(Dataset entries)
* * * * * * *

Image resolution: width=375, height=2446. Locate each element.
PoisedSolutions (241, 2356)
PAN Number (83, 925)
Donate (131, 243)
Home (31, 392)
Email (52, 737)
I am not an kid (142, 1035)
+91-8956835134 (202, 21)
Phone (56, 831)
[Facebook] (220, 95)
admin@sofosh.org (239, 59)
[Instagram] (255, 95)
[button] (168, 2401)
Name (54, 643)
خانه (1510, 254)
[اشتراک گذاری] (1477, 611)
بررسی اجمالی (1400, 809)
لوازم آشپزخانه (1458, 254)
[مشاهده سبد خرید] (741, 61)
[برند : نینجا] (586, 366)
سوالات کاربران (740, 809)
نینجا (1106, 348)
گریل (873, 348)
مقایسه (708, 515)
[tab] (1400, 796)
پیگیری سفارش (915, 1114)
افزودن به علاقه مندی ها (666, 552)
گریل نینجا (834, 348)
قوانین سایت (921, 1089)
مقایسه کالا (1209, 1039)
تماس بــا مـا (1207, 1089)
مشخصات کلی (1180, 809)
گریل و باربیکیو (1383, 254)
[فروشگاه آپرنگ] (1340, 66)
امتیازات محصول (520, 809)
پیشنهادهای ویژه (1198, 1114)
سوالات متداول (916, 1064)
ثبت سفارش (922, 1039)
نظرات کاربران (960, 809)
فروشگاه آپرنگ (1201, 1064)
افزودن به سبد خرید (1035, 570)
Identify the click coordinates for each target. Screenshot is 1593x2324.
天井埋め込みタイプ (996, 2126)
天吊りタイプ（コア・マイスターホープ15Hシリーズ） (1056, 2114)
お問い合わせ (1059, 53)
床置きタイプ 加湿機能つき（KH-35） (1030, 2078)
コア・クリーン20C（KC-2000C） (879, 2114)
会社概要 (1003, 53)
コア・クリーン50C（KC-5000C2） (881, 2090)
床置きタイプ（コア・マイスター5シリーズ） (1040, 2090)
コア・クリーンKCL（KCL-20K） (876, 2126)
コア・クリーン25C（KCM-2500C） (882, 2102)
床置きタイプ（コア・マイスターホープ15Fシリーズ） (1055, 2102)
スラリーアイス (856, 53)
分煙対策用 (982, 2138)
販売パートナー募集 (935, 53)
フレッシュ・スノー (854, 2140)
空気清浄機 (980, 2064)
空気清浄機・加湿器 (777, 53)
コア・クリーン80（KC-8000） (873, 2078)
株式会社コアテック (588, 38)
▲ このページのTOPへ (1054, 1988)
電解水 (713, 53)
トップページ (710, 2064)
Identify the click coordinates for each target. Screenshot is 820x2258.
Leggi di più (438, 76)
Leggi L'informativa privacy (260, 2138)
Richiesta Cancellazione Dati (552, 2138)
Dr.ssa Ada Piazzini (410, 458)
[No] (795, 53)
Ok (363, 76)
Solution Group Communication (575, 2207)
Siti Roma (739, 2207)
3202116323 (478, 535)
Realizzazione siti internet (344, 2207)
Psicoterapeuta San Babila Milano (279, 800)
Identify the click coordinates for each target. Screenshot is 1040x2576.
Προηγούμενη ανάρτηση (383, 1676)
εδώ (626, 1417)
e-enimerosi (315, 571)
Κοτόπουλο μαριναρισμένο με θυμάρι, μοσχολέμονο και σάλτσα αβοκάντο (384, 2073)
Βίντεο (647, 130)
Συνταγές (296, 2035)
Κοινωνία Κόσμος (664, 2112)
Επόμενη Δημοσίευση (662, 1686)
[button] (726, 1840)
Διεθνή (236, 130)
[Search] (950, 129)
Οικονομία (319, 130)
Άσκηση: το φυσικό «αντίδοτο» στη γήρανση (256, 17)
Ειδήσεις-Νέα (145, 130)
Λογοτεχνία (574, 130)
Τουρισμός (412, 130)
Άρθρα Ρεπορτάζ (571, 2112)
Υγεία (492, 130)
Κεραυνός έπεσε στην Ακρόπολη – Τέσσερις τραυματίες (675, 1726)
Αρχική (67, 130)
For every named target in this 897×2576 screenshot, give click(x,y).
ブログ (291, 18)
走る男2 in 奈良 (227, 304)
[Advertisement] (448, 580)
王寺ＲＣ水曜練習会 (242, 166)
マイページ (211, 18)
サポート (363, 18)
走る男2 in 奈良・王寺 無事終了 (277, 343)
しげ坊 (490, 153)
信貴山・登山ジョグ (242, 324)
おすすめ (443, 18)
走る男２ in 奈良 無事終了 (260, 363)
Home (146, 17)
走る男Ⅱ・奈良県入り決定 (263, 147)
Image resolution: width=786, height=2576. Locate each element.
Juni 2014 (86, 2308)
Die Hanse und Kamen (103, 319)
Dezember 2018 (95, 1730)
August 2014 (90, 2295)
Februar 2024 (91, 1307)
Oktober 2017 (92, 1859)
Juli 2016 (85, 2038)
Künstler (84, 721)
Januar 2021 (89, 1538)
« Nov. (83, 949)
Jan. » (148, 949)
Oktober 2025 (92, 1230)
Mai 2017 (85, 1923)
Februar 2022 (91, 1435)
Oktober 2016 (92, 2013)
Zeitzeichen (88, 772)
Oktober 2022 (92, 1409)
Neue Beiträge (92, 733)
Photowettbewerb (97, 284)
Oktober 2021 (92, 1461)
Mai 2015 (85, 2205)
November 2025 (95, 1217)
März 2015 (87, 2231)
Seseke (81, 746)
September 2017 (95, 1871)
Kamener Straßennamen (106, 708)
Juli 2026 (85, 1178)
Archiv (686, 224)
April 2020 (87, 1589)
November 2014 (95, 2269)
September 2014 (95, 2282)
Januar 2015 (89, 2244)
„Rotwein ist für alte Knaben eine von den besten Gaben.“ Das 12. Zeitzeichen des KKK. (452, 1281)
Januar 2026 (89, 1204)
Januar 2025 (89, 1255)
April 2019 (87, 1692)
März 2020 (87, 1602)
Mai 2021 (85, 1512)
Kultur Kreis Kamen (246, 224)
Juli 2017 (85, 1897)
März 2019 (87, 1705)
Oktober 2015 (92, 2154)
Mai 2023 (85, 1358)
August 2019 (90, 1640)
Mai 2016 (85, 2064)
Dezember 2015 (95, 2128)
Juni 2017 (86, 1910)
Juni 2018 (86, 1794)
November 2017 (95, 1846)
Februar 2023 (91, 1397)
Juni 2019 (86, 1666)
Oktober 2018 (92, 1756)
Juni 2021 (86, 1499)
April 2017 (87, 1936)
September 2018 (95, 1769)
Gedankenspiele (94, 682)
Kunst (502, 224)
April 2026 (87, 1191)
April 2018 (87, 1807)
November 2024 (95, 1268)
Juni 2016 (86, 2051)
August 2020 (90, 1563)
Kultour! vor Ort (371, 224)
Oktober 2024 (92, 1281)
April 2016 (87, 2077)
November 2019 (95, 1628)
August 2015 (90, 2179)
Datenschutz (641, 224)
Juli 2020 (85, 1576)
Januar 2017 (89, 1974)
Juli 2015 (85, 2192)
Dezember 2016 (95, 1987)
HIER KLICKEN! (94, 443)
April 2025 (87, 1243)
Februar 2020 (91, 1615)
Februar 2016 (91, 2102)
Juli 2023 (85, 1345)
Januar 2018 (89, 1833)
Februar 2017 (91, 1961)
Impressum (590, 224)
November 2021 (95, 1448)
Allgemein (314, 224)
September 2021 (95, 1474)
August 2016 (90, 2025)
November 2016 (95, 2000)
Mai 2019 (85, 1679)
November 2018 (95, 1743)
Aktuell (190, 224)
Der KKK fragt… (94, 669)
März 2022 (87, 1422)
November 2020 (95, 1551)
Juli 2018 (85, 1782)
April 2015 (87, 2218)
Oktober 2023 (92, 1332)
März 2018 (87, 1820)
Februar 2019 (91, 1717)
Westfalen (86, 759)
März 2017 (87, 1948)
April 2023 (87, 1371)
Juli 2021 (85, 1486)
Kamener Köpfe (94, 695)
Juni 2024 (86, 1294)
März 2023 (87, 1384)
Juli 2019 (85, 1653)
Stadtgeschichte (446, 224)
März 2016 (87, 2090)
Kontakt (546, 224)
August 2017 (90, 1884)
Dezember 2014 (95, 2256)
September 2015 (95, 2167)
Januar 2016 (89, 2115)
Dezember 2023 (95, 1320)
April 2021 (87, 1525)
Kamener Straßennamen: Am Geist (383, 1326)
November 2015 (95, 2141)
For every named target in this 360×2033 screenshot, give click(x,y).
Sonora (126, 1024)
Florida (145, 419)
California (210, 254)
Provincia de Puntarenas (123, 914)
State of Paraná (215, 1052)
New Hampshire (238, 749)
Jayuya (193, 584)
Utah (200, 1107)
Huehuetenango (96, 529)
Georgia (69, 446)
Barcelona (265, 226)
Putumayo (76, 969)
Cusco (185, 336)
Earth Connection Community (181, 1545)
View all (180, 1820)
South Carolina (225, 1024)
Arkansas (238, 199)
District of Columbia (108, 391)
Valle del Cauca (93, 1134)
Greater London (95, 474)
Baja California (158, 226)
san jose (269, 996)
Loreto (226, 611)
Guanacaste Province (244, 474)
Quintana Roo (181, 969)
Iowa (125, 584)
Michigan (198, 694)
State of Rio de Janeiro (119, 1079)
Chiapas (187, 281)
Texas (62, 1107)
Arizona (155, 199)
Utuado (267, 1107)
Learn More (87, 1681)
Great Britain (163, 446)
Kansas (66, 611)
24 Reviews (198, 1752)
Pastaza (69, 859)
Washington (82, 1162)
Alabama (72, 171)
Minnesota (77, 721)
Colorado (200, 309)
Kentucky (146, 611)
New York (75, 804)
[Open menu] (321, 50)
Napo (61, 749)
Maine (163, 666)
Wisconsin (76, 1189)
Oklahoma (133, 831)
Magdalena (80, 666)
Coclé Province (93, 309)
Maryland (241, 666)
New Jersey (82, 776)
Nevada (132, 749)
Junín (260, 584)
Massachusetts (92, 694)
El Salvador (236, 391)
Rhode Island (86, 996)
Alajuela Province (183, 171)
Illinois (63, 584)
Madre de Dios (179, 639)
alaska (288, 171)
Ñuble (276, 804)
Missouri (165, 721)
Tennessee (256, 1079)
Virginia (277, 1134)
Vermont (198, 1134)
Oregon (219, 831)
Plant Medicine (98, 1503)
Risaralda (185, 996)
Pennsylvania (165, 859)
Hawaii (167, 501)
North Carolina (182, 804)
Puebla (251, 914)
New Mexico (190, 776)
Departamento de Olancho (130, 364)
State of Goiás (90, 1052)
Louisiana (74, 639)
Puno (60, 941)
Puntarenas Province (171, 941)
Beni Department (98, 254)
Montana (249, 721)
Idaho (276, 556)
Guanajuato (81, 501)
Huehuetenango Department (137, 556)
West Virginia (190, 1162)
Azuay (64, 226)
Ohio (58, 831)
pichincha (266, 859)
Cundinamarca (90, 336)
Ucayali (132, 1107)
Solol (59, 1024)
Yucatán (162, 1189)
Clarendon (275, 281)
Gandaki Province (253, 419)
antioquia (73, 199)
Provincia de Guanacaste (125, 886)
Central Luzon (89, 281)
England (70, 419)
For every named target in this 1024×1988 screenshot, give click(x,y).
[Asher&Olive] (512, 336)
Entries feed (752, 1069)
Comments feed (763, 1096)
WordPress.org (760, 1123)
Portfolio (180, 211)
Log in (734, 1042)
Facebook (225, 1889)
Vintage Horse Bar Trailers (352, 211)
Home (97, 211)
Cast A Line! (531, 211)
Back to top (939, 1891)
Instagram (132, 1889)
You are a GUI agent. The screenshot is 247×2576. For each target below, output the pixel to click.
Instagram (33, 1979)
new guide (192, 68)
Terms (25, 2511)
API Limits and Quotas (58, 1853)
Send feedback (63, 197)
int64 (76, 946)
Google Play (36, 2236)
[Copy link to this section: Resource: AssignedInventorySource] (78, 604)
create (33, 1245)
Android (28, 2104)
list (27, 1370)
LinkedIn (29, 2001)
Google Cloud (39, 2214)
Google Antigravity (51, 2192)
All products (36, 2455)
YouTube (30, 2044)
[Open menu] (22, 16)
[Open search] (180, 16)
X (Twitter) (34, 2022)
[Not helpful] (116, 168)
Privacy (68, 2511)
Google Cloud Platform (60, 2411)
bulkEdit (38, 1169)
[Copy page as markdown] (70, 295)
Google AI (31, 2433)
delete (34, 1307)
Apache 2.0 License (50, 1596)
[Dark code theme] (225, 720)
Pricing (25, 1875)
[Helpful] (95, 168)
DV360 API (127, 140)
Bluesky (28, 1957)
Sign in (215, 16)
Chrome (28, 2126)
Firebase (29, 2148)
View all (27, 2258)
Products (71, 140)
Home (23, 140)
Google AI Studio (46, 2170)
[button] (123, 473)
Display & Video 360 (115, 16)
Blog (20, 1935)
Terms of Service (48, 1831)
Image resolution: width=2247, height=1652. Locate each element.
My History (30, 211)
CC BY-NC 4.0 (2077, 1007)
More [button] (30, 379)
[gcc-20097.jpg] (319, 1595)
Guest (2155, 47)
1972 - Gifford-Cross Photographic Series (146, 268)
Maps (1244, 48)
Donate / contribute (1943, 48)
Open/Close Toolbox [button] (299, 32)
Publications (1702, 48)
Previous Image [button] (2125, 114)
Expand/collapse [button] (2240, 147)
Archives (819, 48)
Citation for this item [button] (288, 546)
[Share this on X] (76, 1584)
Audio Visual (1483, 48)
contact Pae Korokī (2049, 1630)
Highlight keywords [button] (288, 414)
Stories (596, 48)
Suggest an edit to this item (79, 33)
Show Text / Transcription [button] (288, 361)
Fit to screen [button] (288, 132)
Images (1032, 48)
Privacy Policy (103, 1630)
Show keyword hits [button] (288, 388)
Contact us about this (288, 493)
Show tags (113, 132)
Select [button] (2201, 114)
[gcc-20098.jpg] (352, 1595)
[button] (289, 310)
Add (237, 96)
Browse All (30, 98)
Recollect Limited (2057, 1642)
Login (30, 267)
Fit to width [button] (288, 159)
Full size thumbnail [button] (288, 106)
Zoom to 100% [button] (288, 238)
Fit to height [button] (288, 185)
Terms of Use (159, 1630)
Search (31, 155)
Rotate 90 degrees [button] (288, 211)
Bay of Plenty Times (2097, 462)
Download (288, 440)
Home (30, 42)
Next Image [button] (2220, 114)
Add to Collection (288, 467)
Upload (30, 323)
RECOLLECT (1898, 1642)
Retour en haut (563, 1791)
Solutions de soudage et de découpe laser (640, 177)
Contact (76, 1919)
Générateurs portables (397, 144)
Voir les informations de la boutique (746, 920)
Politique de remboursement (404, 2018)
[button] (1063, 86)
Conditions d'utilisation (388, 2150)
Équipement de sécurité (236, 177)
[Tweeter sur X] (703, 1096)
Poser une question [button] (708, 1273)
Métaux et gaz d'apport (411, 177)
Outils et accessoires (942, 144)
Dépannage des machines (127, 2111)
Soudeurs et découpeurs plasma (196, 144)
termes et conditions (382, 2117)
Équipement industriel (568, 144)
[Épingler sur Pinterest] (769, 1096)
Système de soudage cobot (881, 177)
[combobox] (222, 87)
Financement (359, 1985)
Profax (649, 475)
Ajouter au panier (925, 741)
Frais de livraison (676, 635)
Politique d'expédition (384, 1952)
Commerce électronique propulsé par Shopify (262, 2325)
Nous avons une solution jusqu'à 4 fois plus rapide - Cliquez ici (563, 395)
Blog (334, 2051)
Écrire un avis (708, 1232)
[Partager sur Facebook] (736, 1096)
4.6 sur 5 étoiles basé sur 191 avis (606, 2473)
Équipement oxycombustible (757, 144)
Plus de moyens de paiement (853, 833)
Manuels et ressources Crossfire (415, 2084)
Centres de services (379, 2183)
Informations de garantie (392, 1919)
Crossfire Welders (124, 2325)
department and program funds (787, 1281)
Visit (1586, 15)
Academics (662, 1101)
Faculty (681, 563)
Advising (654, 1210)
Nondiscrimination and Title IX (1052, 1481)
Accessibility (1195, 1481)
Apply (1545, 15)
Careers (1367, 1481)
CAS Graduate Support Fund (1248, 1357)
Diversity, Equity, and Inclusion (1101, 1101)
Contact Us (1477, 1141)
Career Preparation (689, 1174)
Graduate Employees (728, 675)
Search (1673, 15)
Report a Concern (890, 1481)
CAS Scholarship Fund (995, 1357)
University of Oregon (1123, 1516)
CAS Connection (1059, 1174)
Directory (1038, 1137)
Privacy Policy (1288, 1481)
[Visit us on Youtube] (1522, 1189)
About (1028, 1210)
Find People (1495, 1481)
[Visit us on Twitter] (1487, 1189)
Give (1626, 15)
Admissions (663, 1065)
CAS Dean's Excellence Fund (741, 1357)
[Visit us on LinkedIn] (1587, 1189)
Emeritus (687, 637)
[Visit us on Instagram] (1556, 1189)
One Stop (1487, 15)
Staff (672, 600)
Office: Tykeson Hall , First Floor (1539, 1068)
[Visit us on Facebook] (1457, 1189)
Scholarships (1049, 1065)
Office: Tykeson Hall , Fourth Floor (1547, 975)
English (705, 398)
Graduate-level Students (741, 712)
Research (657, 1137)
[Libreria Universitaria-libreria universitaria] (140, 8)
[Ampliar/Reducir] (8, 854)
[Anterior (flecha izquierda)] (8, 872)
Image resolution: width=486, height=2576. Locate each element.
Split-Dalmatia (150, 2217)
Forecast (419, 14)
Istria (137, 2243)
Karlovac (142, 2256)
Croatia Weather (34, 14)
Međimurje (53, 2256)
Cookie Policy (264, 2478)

* * * * * * *

**Prompt:**
All lines above from the line with "View all (180, 1820)" through the line with "New Jersey (82, 776)", both included, are to be set down exactly, with nothing else.

**Exercise output:**
View all (180, 1820)
South Carolina (225, 1024)
Arkansas (238, 199)
District of Columbia (108, 391)
Valle del Cauca (93, 1134)
Greater London (95, 474)
Baja California (158, 226)
san jose (269, 996)
Loreto (226, 611)
Guanacaste Province (244, 474)
Quintana Roo (181, 969)
Iowa (125, 584)
Michigan (198, 694)
State of Rio de Janeiro (119, 1079)
Chiapas (187, 281)
Texas (62, 1107)
Arizona (155, 199)
Utuado (267, 1107)
Learn More (87, 1681)
Great Britain (163, 446)
Kansas (66, 611)
24 Reviews (198, 1752)
Pastaza (69, 859)
Washington (82, 1162)
Alabama (72, 171)
Minnesota (77, 721)
Colorado (200, 309)
Kentucky (146, 611)
New York (75, 804)
[Open menu] (321, 50)
Napo (61, 749)
Maine (163, 666)
Wisconsin (76, 1189)
Oklahoma (133, 831)
Magdalena (80, 666)
Coclé Province (93, 309)
Maryland (241, 666)
New Jersey (82, 776)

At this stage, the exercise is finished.